Should have won in 2016: some worried that Ali’s sudden departure from Moonlight‘s plot would hurt his chances (and indeed Ali lost some key award indicators on the way to the Academy Awards), but he was the one who truly deserved to win.
Like with Matthew McConaughey, there was no one more surprised than me that Jared Leto won an Oscar–let alone that he deserved it. And deserve it he did. While McConaughey was busy filling Dallas Buyers Club with blustery, eff-the-world energy, Leto was quietly giving it a heart and a soul. It’s exactly what Dallas Buyers Club needed–and the purest definition of what a supporting role should do. McConaughey’s Ron Woodroof fought the man, while Leto’s Rayon embodied what the struggle was about in the first place. His messy, drug-addicted drag queen gave the AIDS epidemic a face and a context without for a moment becoming preachy or saccharine.
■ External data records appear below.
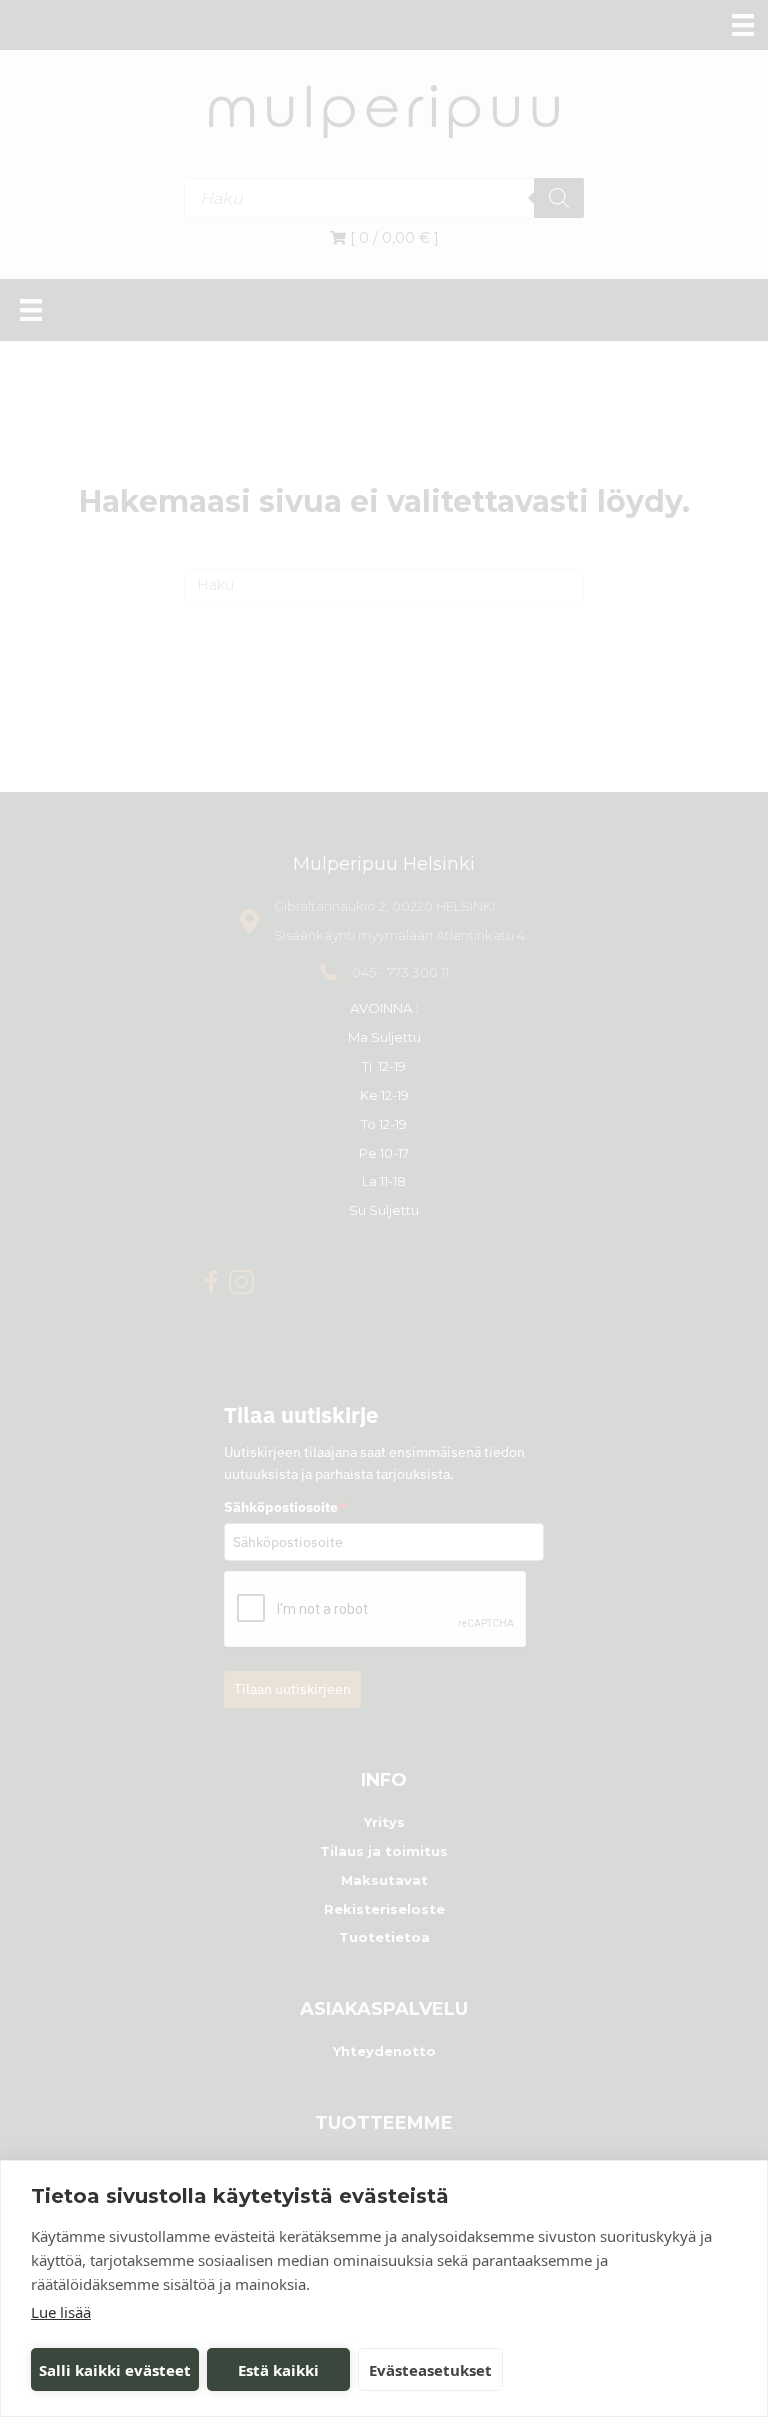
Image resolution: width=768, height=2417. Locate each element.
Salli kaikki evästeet (115, 2370)
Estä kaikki (278, 2370)
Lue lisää (61, 2312)
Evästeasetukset (430, 2370)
Rayon wasn’t a saint, but Leto made you love him despite his rough edges. And he broke your heart. Repeatedly and violently.
Should have won in 2013: Leto, Leto, Leto.
This is a towering performance? Dude is absolutely terrifying. And not in that supervillain way we saw in the top 3 in the 2000’s–although Simmons’ brutal teacher, Fletcher, is headed in that direction. He doesn’t just try to coax the best out of his elite music students. Save that crap for Dangerous Minds. No, this guys beats it out of them. If a beating is off the table, verbal and psychological abuse will do just fine. Any other actor would have lost the double-edged sword at the heart of Whiplash: true genius and true talent require a vicious work ethic. It requires sacrifice and single-minded dedication. It requires you to be pushed beyond the limit you thought you couldn’t overcome. As much as you want to hate Fletcher, you just can’t help but wonder if he has a point when he says that the two most damaging words in the English language are “good job.”
In the end, Dallas Buyers Club Leto was a great supporting actor in Dallas Buyers Club but McConaughey could have carried the movie without him. Mahershala Ali’s supporting turn in Moonlight added depth and gravitas, but the movie still would have been an artistic achievement on its own. Whiplash would have been nothing without J.K. Simmons.
Should have won in 2014: It was definitely Simmons’ year.